Could you write out the items below word for word, beginning with the line that contains "Where should I click to: Click the 1.095.000.000" and stopping after the line that contains "pos(181,988)"?

Records about locating elements on screens:

-- Begin --

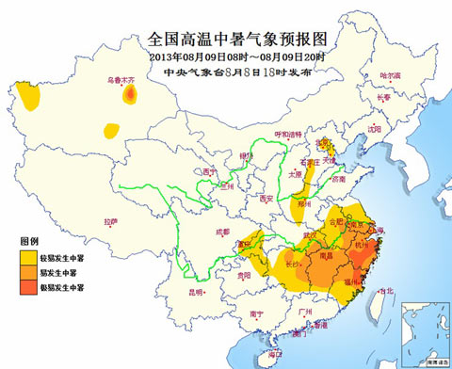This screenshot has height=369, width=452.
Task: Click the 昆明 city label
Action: pyautogui.click(x=197, y=293)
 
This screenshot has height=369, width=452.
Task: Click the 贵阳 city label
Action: pyautogui.click(x=245, y=277)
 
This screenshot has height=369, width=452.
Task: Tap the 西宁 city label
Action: pyautogui.click(x=209, y=172)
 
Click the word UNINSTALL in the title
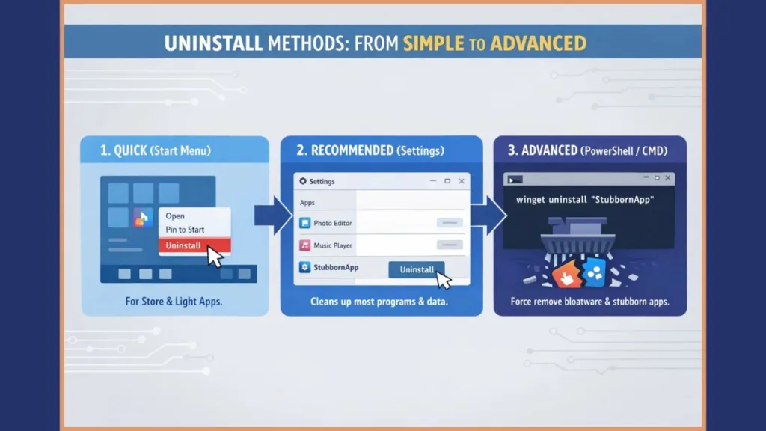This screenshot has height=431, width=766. pyautogui.click(x=211, y=43)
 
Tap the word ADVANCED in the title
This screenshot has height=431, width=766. pyautogui.click(x=543, y=43)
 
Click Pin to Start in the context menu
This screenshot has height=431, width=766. pyautogui.click(x=185, y=230)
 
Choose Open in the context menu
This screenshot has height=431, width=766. pyautogui.click(x=175, y=216)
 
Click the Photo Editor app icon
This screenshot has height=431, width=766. pyautogui.click(x=304, y=223)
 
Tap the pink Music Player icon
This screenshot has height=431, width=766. pyautogui.click(x=304, y=245)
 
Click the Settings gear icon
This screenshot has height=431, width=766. pyautogui.click(x=303, y=181)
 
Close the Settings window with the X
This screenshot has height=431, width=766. pyautogui.click(x=461, y=181)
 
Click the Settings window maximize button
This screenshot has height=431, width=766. pyautogui.click(x=447, y=181)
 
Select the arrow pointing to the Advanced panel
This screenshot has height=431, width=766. pyautogui.click(x=485, y=215)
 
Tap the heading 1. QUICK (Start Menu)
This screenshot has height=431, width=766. pyautogui.click(x=156, y=151)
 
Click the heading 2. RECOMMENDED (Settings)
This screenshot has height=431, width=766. pyautogui.click(x=370, y=151)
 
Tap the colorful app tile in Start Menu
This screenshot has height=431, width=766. pyautogui.click(x=142, y=218)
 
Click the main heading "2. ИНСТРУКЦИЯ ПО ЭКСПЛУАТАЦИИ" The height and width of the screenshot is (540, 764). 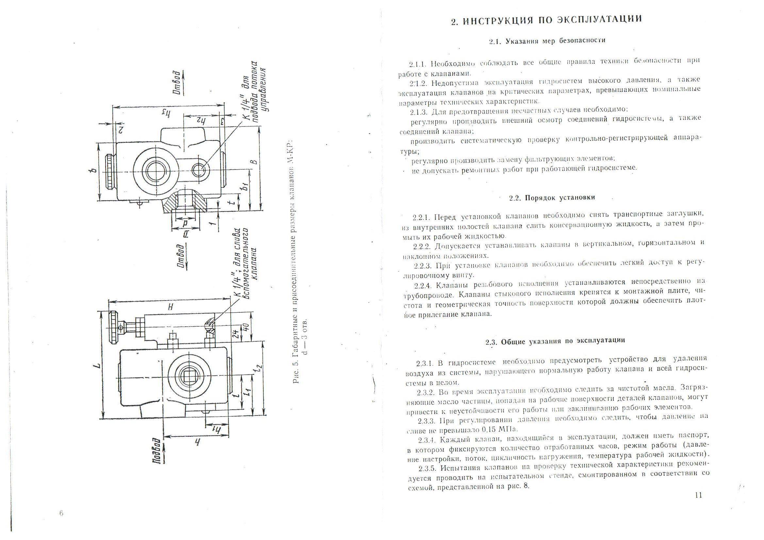(x=546, y=20)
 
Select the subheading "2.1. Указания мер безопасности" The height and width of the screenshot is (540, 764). (x=547, y=41)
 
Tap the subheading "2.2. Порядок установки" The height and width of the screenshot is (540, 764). (x=552, y=198)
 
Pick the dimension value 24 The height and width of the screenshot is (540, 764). (x=235, y=334)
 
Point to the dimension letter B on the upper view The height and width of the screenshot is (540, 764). (x=254, y=162)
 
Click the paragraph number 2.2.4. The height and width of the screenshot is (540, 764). (x=423, y=286)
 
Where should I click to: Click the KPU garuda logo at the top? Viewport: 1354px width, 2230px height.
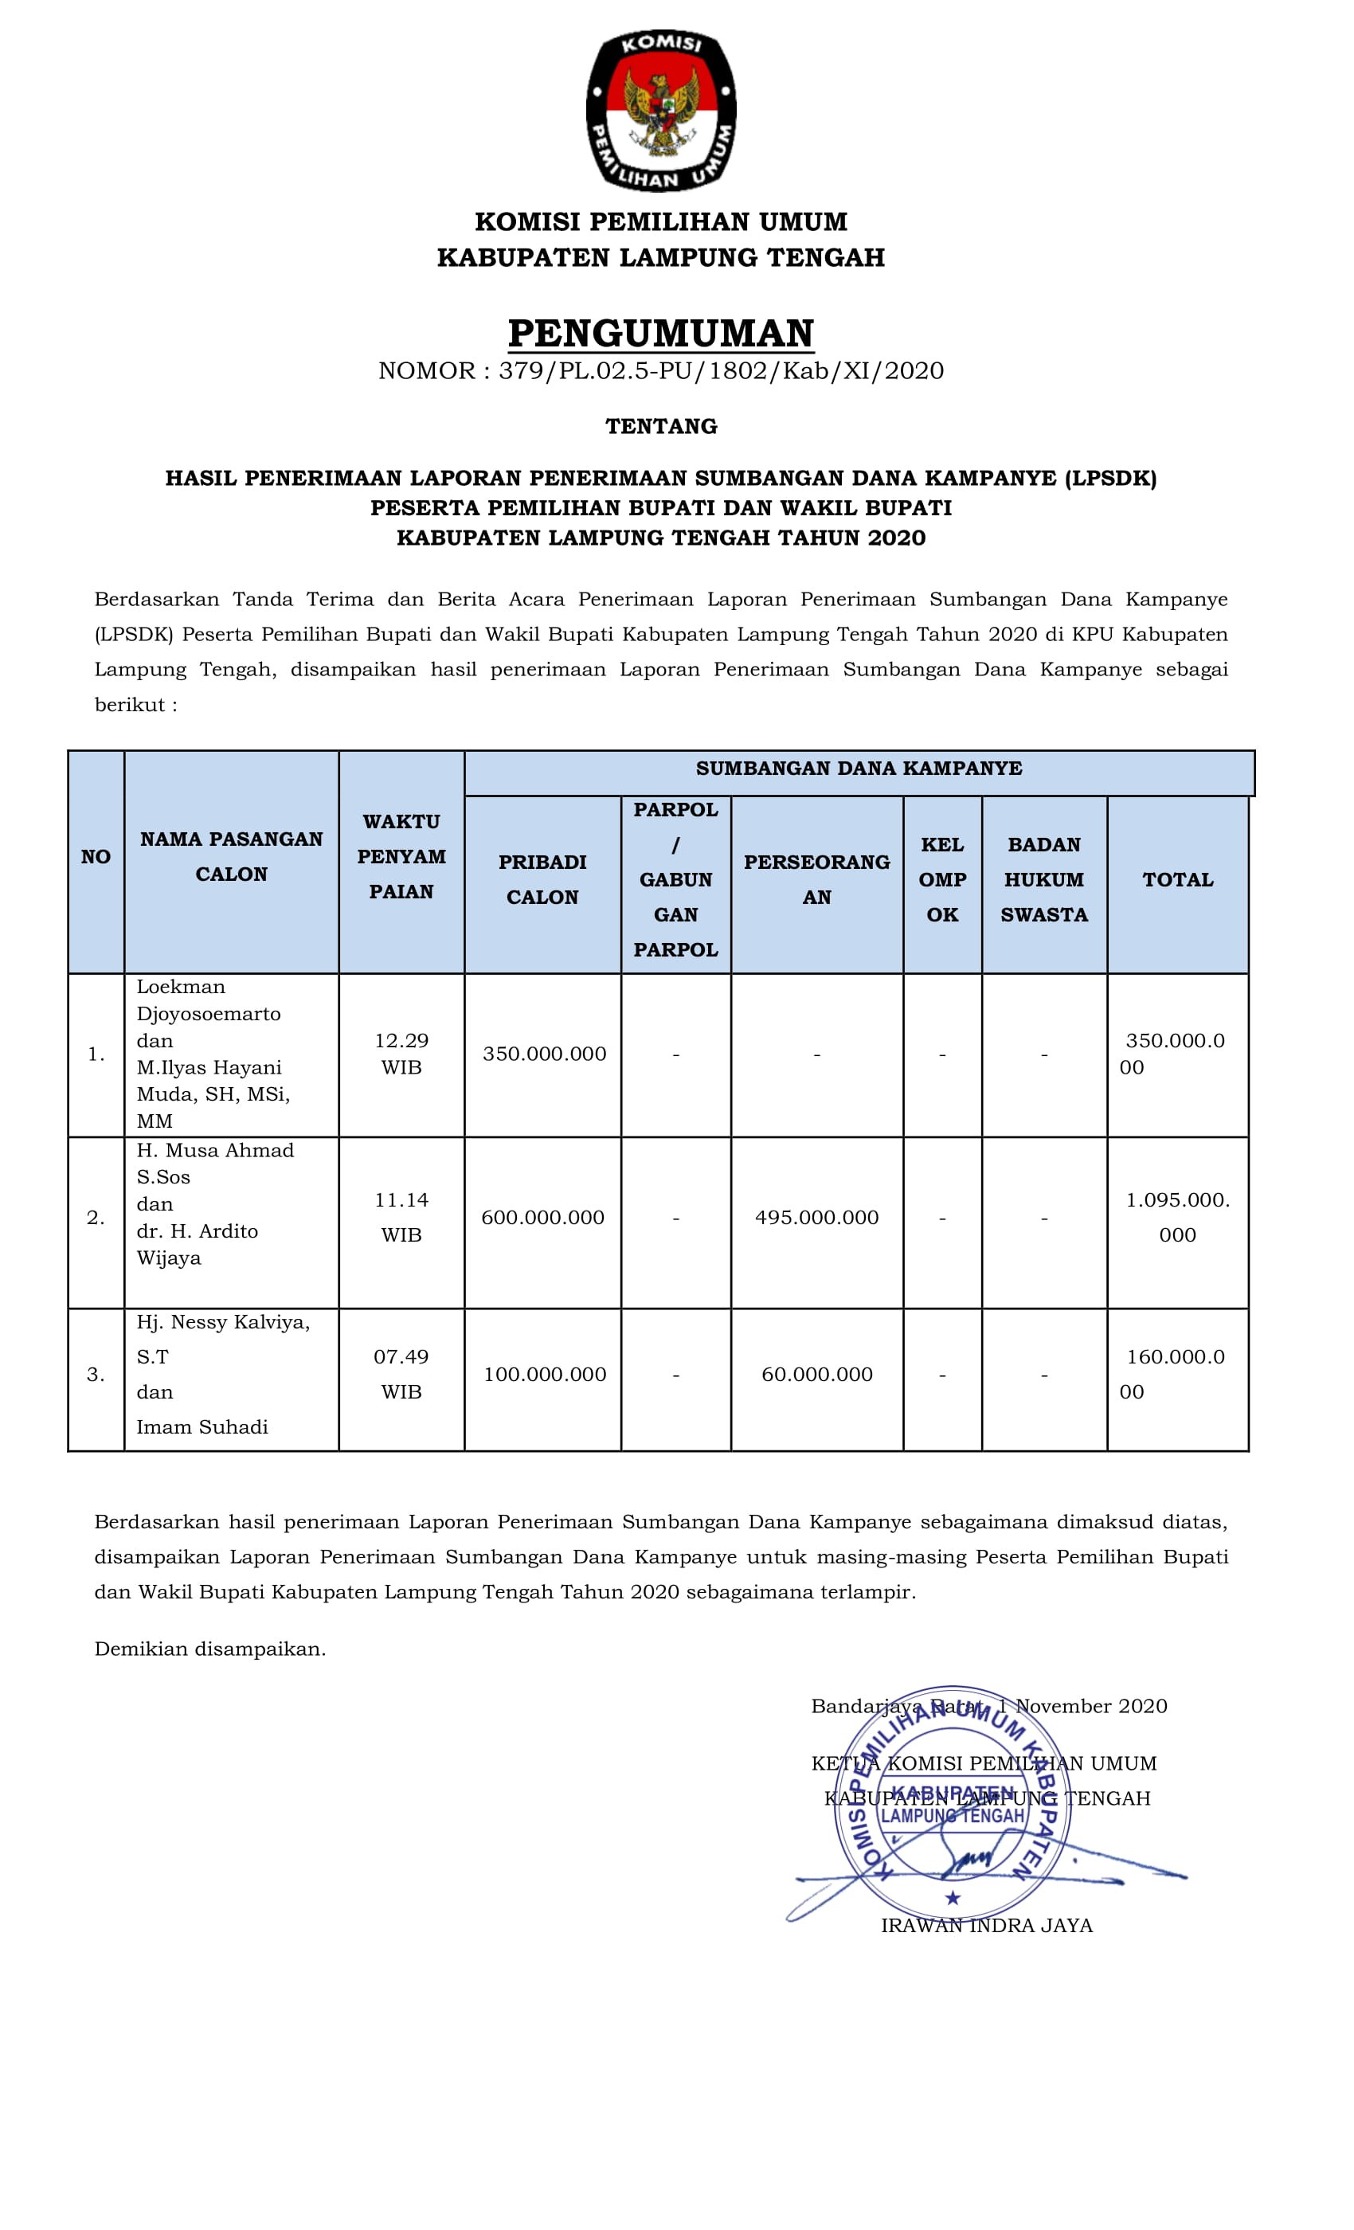pos(661,111)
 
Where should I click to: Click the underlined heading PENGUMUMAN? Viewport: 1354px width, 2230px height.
pos(661,333)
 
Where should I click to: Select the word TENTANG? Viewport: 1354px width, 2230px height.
pos(661,426)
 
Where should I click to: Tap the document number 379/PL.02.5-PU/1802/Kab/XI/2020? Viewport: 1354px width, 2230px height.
pos(721,371)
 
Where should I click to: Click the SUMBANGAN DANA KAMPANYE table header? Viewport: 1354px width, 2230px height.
pos(858,769)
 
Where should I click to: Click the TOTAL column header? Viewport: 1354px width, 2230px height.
pos(1176,880)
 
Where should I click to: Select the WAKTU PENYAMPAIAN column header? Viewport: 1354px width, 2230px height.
pos(401,856)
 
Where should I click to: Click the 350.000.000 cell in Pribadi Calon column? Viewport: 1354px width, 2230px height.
pos(544,1054)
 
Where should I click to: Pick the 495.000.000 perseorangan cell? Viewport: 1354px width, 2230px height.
pos(816,1217)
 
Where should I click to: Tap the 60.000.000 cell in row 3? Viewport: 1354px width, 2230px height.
pos(816,1374)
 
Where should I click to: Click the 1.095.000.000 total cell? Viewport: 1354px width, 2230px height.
pos(1176,1217)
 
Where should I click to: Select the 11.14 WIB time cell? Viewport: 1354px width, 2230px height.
pos(401,1217)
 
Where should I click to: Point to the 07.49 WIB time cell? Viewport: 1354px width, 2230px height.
pos(401,1374)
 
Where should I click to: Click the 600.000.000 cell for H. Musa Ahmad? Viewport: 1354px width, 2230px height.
pos(542,1217)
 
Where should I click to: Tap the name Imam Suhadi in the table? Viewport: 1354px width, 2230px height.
pos(202,1427)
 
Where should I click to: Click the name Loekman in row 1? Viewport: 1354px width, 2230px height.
pos(181,988)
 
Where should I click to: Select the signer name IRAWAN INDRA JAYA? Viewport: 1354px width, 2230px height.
pos(987,1926)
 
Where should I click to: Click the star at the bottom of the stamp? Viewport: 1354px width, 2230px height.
pos(952,1898)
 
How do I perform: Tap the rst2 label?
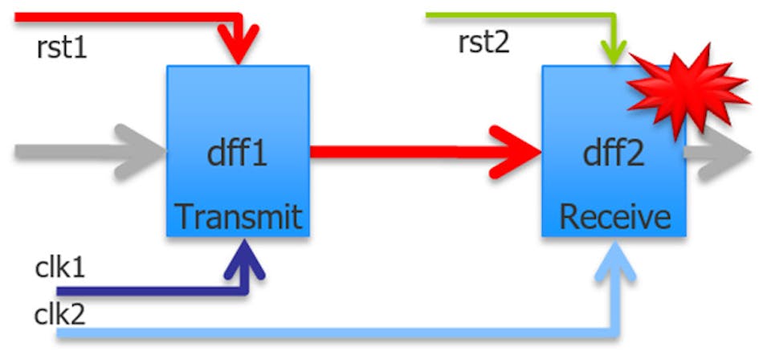click(x=484, y=43)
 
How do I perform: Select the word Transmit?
click(x=238, y=216)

-- End --

Task result:
Where should I click to: Click the 1.095.000.000 total cell? Viewport: 1354px width, 2230px height.
pos(1176,1217)
 
Where should I click to: Select the 11.14 WIB time cell? Viewport: 1354px width, 2230px height.
pos(401,1217)
 
Where should I click to: Point to the 07.49 WIB time cell? Viewport: 1354px width, 2230px height.
pos(401,1374)
 
Where should I click to: Click the 600.000.000 cell for H. Musa Ahmad? Viewport: 1354px width, 2230px height.
pos(542,1217)
 
Where should I click to: Tap the name Imam Suhadi in the table? Viewport: 1354px width, 2230px height.
pos(202,1427)
 
Where should I click to: Click the name Loekman in row 1? Viewport: 1354px width, 2230px height.
pos(181,988)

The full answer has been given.